──────── Given data ────────

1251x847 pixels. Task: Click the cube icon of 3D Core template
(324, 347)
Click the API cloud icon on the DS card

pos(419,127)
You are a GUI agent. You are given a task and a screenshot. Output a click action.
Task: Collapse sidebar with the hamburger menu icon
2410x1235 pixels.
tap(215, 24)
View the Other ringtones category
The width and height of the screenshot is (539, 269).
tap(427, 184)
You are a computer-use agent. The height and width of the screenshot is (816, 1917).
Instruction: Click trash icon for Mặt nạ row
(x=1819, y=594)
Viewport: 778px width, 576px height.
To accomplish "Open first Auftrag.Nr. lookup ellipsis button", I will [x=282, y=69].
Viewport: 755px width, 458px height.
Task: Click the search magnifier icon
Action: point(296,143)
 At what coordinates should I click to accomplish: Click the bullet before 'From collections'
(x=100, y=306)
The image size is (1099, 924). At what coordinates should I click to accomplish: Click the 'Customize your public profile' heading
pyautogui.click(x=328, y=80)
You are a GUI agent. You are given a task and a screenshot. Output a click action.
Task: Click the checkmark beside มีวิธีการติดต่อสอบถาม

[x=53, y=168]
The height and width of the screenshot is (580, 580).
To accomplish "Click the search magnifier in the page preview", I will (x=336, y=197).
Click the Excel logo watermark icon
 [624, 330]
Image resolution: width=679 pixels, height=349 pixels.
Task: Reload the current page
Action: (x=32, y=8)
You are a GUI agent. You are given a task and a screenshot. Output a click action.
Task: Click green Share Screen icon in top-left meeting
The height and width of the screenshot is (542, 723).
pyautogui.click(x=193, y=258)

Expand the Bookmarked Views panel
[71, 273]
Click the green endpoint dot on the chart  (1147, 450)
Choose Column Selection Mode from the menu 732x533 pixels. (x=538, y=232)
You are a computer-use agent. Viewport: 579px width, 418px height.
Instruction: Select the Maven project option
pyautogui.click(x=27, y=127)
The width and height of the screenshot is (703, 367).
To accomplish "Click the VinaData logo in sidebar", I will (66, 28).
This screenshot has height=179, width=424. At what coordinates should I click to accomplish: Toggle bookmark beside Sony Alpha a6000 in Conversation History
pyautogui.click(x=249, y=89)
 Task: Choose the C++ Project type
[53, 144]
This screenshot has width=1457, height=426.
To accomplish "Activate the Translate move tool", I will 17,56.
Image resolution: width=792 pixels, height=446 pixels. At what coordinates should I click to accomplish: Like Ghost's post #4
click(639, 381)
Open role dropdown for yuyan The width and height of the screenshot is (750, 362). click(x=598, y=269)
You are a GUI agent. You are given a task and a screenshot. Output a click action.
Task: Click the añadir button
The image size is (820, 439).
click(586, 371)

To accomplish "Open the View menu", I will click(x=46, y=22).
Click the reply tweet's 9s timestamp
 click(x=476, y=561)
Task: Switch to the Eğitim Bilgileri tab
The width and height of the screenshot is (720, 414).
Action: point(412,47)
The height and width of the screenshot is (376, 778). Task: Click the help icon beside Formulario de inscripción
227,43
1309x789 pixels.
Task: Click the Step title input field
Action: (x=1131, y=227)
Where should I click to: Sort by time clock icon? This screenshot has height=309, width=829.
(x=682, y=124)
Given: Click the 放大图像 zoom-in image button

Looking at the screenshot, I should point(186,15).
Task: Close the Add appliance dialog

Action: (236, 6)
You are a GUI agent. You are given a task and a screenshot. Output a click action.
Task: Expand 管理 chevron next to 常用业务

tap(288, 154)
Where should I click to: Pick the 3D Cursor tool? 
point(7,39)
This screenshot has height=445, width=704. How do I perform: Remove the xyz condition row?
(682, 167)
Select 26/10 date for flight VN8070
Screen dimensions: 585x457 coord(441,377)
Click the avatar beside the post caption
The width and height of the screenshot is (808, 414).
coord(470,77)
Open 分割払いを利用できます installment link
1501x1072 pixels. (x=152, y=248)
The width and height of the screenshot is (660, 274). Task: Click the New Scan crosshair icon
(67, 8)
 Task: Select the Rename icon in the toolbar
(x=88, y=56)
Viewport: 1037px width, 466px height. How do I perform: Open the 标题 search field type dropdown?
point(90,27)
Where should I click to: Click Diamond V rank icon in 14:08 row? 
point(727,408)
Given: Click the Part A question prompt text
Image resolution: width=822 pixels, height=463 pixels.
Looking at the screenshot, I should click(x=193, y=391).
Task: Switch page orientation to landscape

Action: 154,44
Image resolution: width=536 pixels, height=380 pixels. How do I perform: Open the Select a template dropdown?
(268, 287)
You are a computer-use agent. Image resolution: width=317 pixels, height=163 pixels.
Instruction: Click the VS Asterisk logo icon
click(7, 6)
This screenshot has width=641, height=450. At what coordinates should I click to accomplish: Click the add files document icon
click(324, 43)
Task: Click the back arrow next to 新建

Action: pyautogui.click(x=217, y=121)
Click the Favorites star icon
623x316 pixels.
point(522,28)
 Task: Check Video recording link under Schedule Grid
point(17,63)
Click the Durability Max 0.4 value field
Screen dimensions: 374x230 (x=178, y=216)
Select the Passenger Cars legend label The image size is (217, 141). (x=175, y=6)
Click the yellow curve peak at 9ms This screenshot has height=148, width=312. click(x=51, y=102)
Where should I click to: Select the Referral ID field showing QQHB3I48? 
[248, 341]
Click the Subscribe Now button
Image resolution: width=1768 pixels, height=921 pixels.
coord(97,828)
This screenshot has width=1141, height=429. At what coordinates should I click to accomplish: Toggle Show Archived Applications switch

────────

How to complete this task:
So that nothing is lost, write out each record exactly as it appears above.

Task output:
1251x847 pixels. Task: Click the cube icon of 3D Core template
(324, 347)
Click the API cloud icon on the DS card

pos(419,127)
You are a GUI agent. You are given a task and a screenshot. Output a click action.
Task: Collapse sidebar with the hamburger menu icon
2410x1235 pixels.
tap(215, 24)
View the Other ringtones category
The width and height of the screenshot is (539, 269).
tap(427, 184)
You are a computer-use agent. The height and width of the screenshot is (816, 1917).
Instruction: Click trash icon for Mặt nạ row
(x=1819, y=594)
Viewport: 778px width, 576px height.
To accomplish "Open first Auftrag.Nr. lookup ellipsis button", I will [x=282, y=69].
Viewport: 755px width, 458px height.
Task: Click the search magnifier icon
Action: point(296,143)
 At what coordinates should I click to accomplish: Click the bullet before 'From collections'
(x=100, y=306)
The image size is (1099, 924). At what coordinates should I click to accomplish: Click the 'Customize your public profile' heading
pyautogui.click(x=328, y=80)
You are a GUI agent. You are given a task and a screenshot. Output a click action.
Task: Click the checkmark beside มีวิธีการติดต่อสอบถาม

[x=53, y=168]
The height and width of the screenshot is (580, 580).
To accomplish "Click the search magnifier in the page preview", I will (x=336, y=197).
Click the Excel logo watermark icon
 [624, 330]
Image resolution: width=679 pixels, height=349 pixels.
Task: Reload the current page
Action: (x=32, y=8)
You are a GUI agent. You are given a task and a screenshot. Output a click action.
Task: Click green Share Screen icon in top-left meeting
The height and width of the screenshot is (542, 723).
pyautogui.click(x=193, y=258)

Expand the Bookmarked Views panel
[71, 273]
Click the green endpoint dot on the chart  (1147, 450)
Choose Column Selection Mode from the menu 732x533 pixels. (x=538, y=232)
You are a computer-use agent. Viewport: 579px width, 418px height.
Instruction: Select the Maven project option
pyautogui.click(x=27, y=127)
The width and height of the screenshot is (703, 367).
To accomplish "Click the VinaData logo in sidebar", I will (66, 28).
This screenshot has height=179, width=424. At what coordinates should I click to accomplish: Toggle bookmark beside Sony Alpha a6000 in Conversation History
pyautogui.click(x=249, y=89)
 Task: Choose the C++ Project type
[53, 144]
This screenshot has width=1457, height=426.
To accomplish "Activate the Translate move tool", I will 17,56.
Image resolution: width=792 pixels, height=446 pixels. At what coordinates should I click to accomplish: Like Ghost's post #4
click(639, 381)
Open role dropdown for yuyan The width and height of the screenshot is (750, 362). click(x=598, y=269)
You are a GUI agent. You are given a task and a screenshot. Output a click action.
Task: Click the añadir button
The image size is (820, 439).
click(586, 371)

To accomplish "Open the View menu", I will click(x=46, y=22).
Click the reply tweet's 9s timestamp
 click(x=476, y=561)
Task: Switch to the Eğitim Bilgileri tab
The width and height of the screenshot is (720, 414).
Action: point(412,47)
The height and width of the screenshot is (376, 778). Task: Click the help icon beside Formulario de inscripción
227,43
1309x789 pixels.
Task: Click the Step title input field
Action: (x=1131, y=227)
Where should I click to: Sort by time clock icon? This screenshot has height=309, width=829.
(x=682, y=124)
Given: Click the 放大图像 zoom-in image button

Looking at the screenshot, I should point(186,15).
Task: Close the Add appliance dialog

Action: (236, 6)
You are a GUI agent. You are given a task and a screenshot. Output a click action.
Task: Expand 管理 chevron next to 常用业务

tap(288, 154)
Where should I click to: Pick the 3D Cursor tool? 
point(7,39)
This screenshot has height=445, width=704. How do I perform: Remove the xyz condition row?
(682, 167)
Select 26/10 date for flight VN8070
Screen dimensions: 585x457 coord(441,377)
Click the avatar beside the post caption
The width and height of the screenshot is (808, 414).
coord(470,77)
Open 分割払いを利用できます installment link
1501x1072 pixels. (x=152, y=248)
The width and height of the screenshot is (660, 274). Task: Click the New Scan crosshair icon
(67, 8)
 Task: Select the Rename icon in the toolbar
(x=88, y=56)
Viewport: 1037px width, 466px height. How do I perform: Open the 标题 search field type dropdown?
point(90,27)
Where should I click to: Click Diamond V rank icon in 14:08 row? 
point(727,408)
Given: Click the Part A question prompt text
Image resolution: width=822 pixels, height=463 pixels.
Looking at the screenshot, I should click(x=193, y=391).
Task: Switch page orientation to landscape

Action: 154,44
Image resolution: width=536 pixels, height=380 pixels. How do I perform: Open the Select a template dropdown?
(268, 287)
You are a computer-use agent. Image resolution: width=317 pixels, height=163 pixels.
Instruction: Click the VS Asterisk logo icon
click(7, 6)
This screenshot has width=641, height=450. At what coordinates should I click to accomplish: Click the add files document icon
click(324, 43)
Task: Click the back arrow next to 新建

Action: pyautogui.click(x=217, y=121)
Click the Favorites star icon
623x316 pixels.
point(522,28)
 Task: Check Video recording link under Schedule Grid
point(17,63)
Click the Durability Max 0.4 value field
Screen dimensions: 374x230 (x=178, y=216)
Select the Passenger Cars legend label The image size is (217, 141). (x=175, y=6)
Click the yellow curve peak at 9ms This screenshot has height=148, width=312. click(x=51, y=102)
Where should I click to: Select the Referral ID field showing QQHB3I48? 
[248, 341]
Click the Subscribe Now button
Image resolution: width=1768 pixels, height=921 pixels.
coord(97,828)
This screenshot has width=1141, height=429. At what coordinates should I click to accomplish: Toggle Show Archived Applications switch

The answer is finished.